■ **Try it**
What lines below include the string "icon"? Pick them out and copy them.

■ **Extracted information**
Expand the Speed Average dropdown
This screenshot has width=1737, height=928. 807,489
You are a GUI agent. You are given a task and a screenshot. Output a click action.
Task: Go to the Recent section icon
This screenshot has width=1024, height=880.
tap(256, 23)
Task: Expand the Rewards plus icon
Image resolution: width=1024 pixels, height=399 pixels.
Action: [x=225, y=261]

■ **Output for this task**
Task: Go to the Recent section icon
Task: Expand the Rewards plus icon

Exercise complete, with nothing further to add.